No, not the horrible D. W. Griffith one from 1915, but the one that came out in 2016. Indeed, its sort of the antithesis to that earlier film.
This film toured nationally, of course, and I thought about seeing it while it was here but didn't end up doing so. It didn't seem to get a lot of press and I wasn't sure what exactly it was about. I happened to catch it recently on television.
This is a cinematic treatment of the story of Nat Turner's slave rebellion. I'll confess that I'm not terribly familiar with that event, which is often inaccurately cited to be the most successful example of a slave rebellion in North America (there was actually at least one more successful in every sense during the Colonial Era). As I'm not hugely familiar with the Turner story, I'm left a bit out to sea in regards to the accuracy of this depiction, but it seems to have done a good job of it from what I can learn.
Turner, as the movie depicts, was a highly religious slave in Virginia. He had a natural speaking ability and started to operate as a Christian minister within his slave community. He was sufficiently good at this that he began to be used in that capacity in the area and preached to other slave communities with the license and encouragement of the slave owning class. At some point the exposure to the fate of his fellow slaves began to weigh on him heavily and he began, by his own accounts, to have visions that urged him, he claimed, to lead his fellows in rebellion against their master. Over time, he organized such a rebellion.
The rebellion was noteworthy in a variety of ways, and not only for its success. Convinced of the evil nature of the slave owning class, the brief uprising did not spare women and children and taking place mostly over a single night it concentrated, by design, on the use of blunt and edged weapons that would kill but not make much noise. It was, therefore, sort of uniquely grisly.

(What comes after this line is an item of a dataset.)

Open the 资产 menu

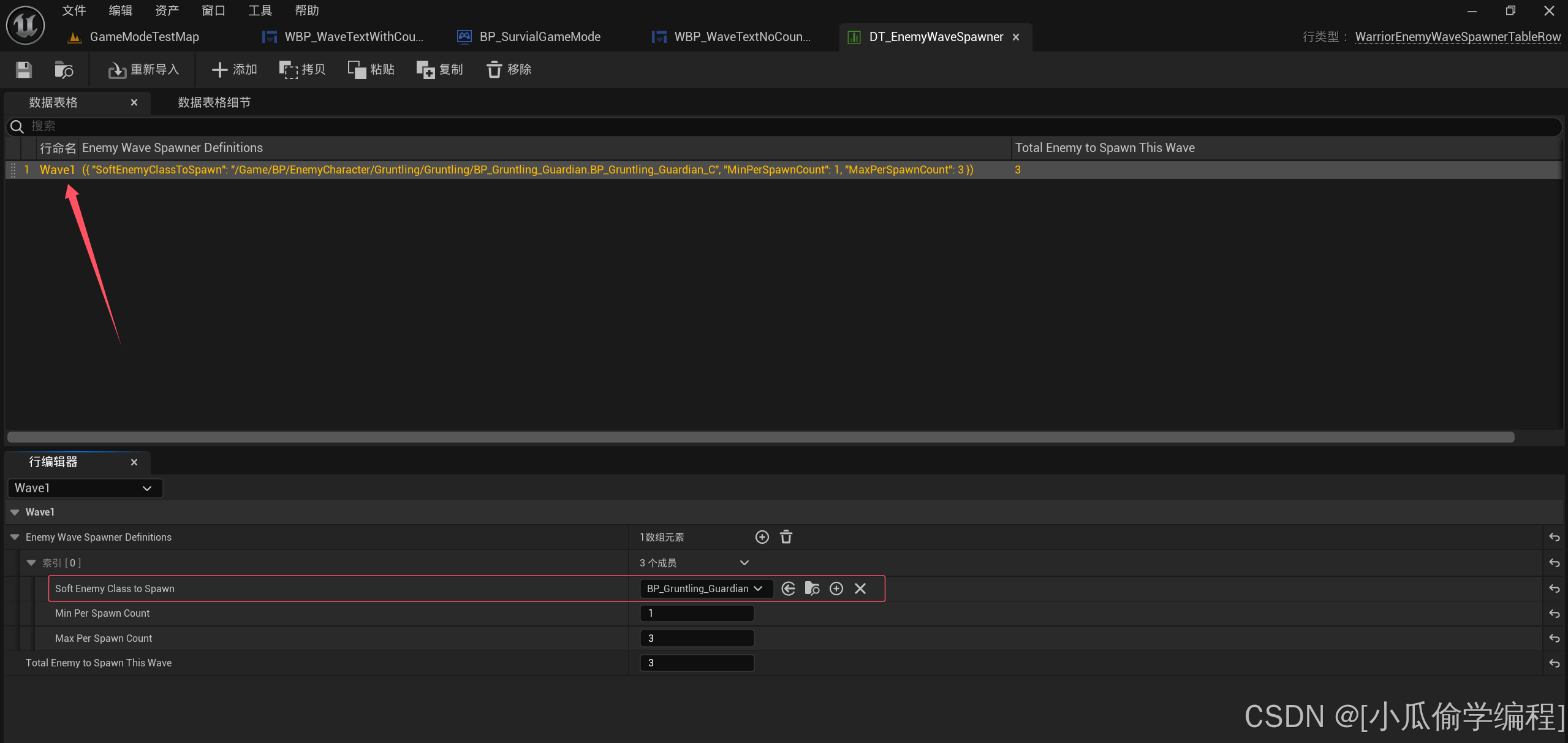pos(167,10)
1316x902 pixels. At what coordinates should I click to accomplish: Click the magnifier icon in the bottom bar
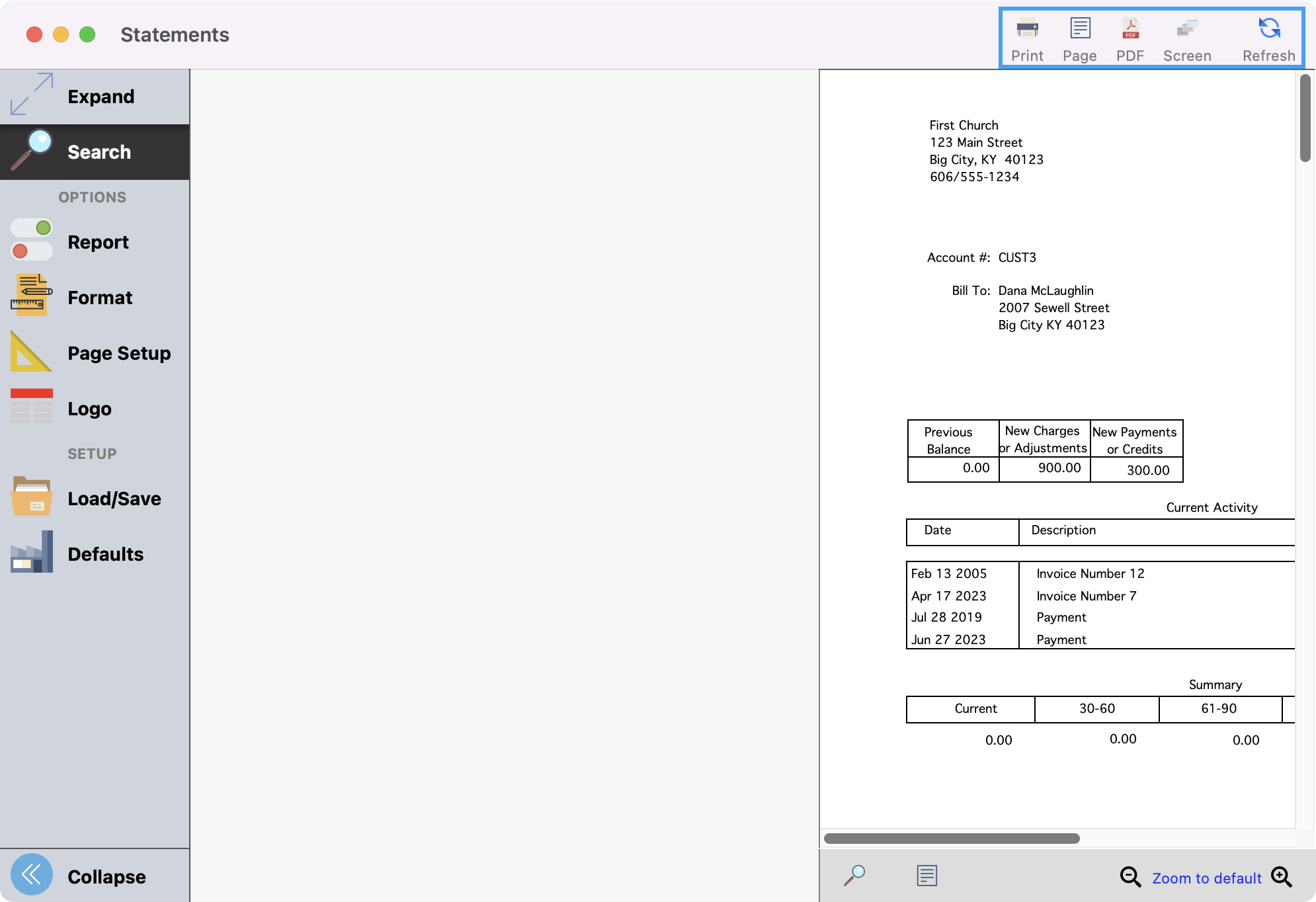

It was, of course, also a failure and rapidly put down. The number of rebel slaves and whites from the slave owning class who were killed in the uprising, keeping in mind post uprising executions, were freakishly similar,both being about 55-56 in number. Reprisal murders by local whites however took an additional 120 black lives. As is often noted, long term the rebellion became and enduring memory in the South and it may have caused the oppressive nature of slavery, already pretty horrific, to become worse, although the extent to which that can really be determined seems questionable to me. Other factors may have played a role in that other than the rebellion, but no doubt it was an ongoing white memory that formed part of the basis for the slave owning class' view of the world.
All in all, this film seems to do a very good job. It appears correct in material details. The very strong religious character of Nat Turner himself is correctly portrayed. The rebellion scenes appear to exaggerate somewhat, but then they'd likely have to in order to make an effective movie portrayal. All in all, it's well worth seening.